This exercise was to demonstrate the differing results from shooting using different white balance settings, especially if you are shooting in JPG only. If you are shooting RAW and using ‘auto’ white balance then the white balance can be completely adjusted in post production. However, if you can cut down on post production work by getting it right in the first place then so much the better. It is also a learning curve so in the future I will be able to troubleshoot if I see a certain colour cast caused by the wrong white balance. The shooting of the images was in essence relatively straightforward. I say relatively due to the lighting conditions set out in the final part of the exercise which I will cover when I get to it. The constraints of the exercise were this; shoot a scene under four different sets of lighting conditions (sunlight, cloudy, open shade, mixed lighting). Each scene was to be shot using four different white balance options (except for the last which is three); Sunlight, Cloudy, Open shade on a sunny day and Auto.
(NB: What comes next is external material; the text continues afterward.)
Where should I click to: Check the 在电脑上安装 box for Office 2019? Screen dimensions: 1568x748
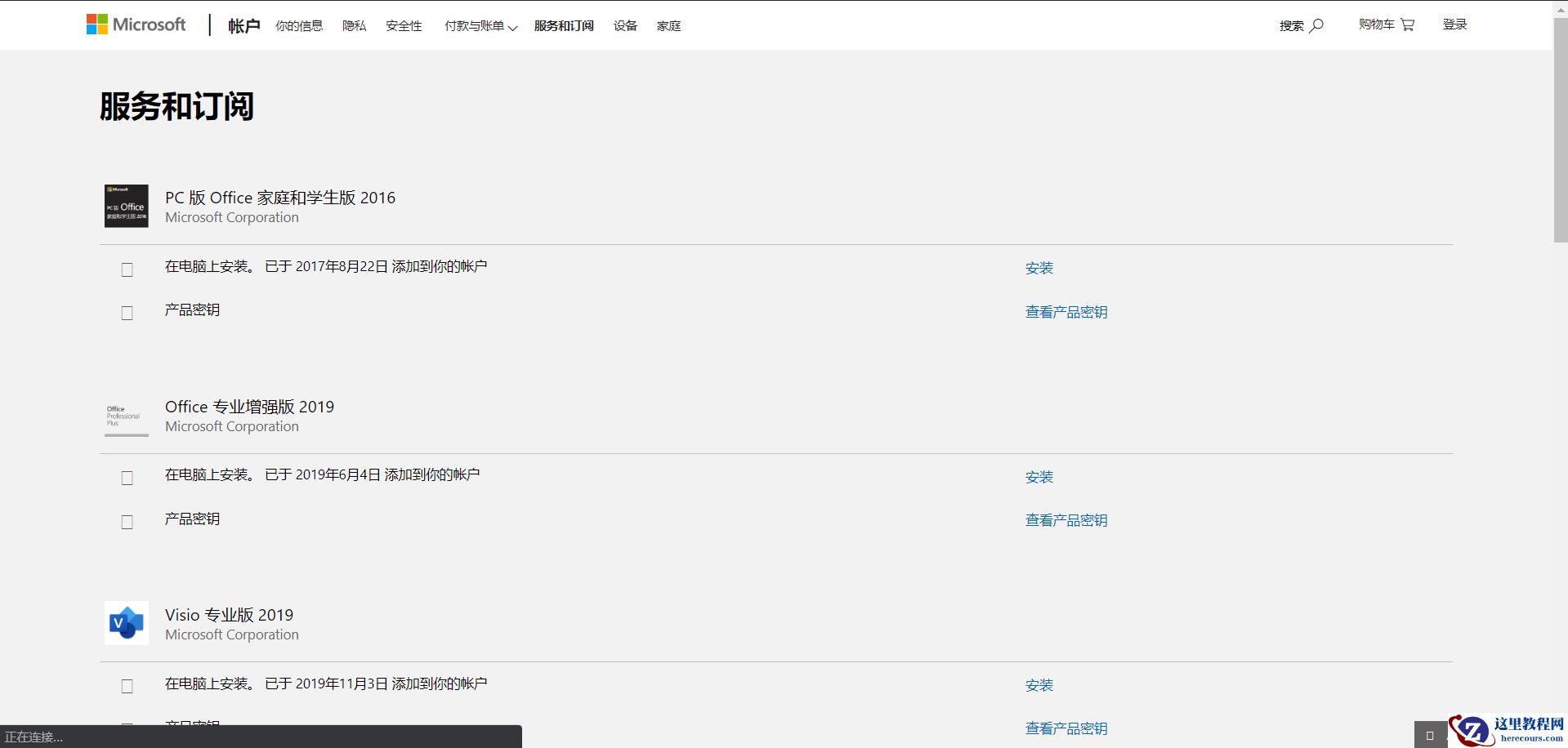[127, 478]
Firstly I needed to photograph a sunny scene, the results are below.
What I notice is that both ‘auto’ and ‘sunlight’ settings produce a very simlar colour and result. Possibly ‘sunny’ gives slightly more detail in the highlights and maybe a bit more contrast. There is nothing much in it. The ‘shade’ setting gives a very orange cast. The ‘cloudy’ setting gives a slightly orange hue but nothing like ‘shade’.
The shady scene shows some slightly surprising results. The image is of a concrete wall with no reflecting light. It is entirely ambient and grey in colour. For my eyes, the ‘auto’ setting gives by far the most faithful representation. All the other images have a heavy orange cast, especially ‘shade’, which is what the assumed setting would be for this scene. My thoughts are that although it was shot in the shade the scene still contained a high colour temperature causing ‘auto’ to come up with about the right setting. The fact that the ‘sunlight’ setting is the next closest looking would seem to back this up.
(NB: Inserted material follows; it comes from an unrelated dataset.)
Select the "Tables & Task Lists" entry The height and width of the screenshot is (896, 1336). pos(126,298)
Cloudy scene. Again, the results are not entirely as expected. The ‘auto’ and ‘sunlight’ settings gives the most faithful reproduction whilst ‘cloudy’ exhibits some orange cast. ‘Shade’ gives a much more pronounced orange cast. Again, although entirely overcast the light temperature must have been quite high causing these results. The clouds were probably not terribly thick thus not giving very much cover.
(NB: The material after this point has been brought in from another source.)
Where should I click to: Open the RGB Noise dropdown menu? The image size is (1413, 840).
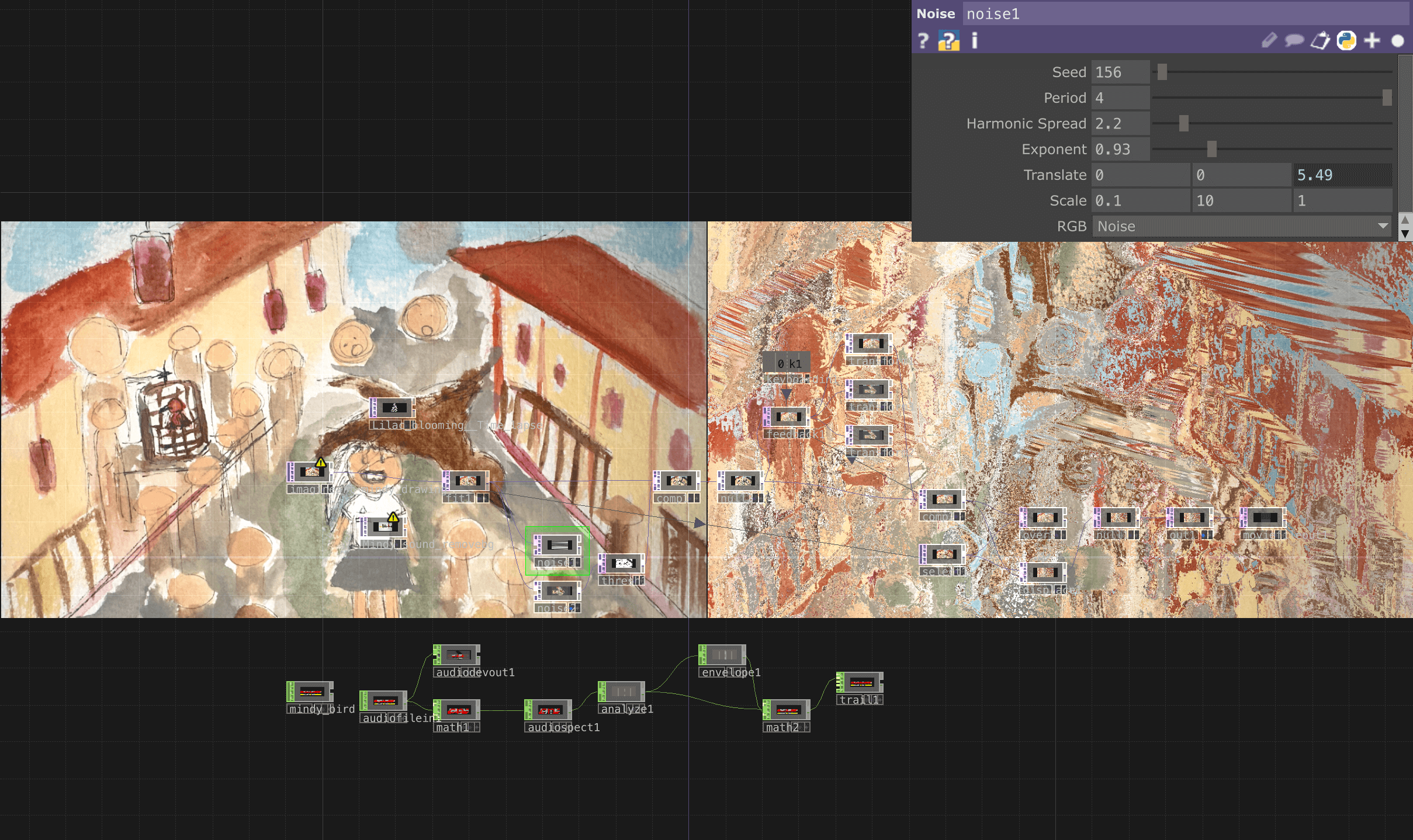click(x=1242, y=226)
The joker in the pack is mixed light. This scene entailed shooting at dusk whilst throwing in some tungsten lighting to confuse matters. Both these lighting conditions have completely different colour temperatures and as such the camera finds it very difficult to deal with (as does, on occasion, the photographer). Interestingly in this part of the world ‘incandescent’ lighting is a rarity and indeed I can’t remember the last time I saw an old fashion light bulb. In the main the ‘new’ CFL lamps are used which uses a discontinuous spectrum making post production tricky. So I used what I took for old street lightning outside my house (it gives a very warm orange glow) and shot in to the evening sky to see what the results would be. The use of the ‘tungsten’ setting gave a very blue cast to the image. This, I suspect, is due the still massive amount of available daylight. However, the streetlights appear white, which is pretty much what I would expect. Again, ‘auto’ deals with the lighting conditions very well and ‘sunlight’ also handles it very well (but still throwing a blue cast over the image). In these conditions I would invariably let the camera’s ‘auto’ setting do the work and then adjust in post production, but, it is very interesting to deliberately set the camera up for different lighting conditions to see the results.
What is born out of this exercise, I think, is what a good job the ‘auto’ setting does in general. Whilst, with experience, I can make a good educated guess at the lighting conditions it makes sense to get it in the ballpark and make adjustments later. However, the benefits of recognising the lighting conditions are different as this will enable to know when is a good time to shoot (if I have a choice). If I think the colour temperature of a scene is not what I want then it is probably worth coming back later or preparing better, rather than spending hours trying to get it right in the ‘darkroom’.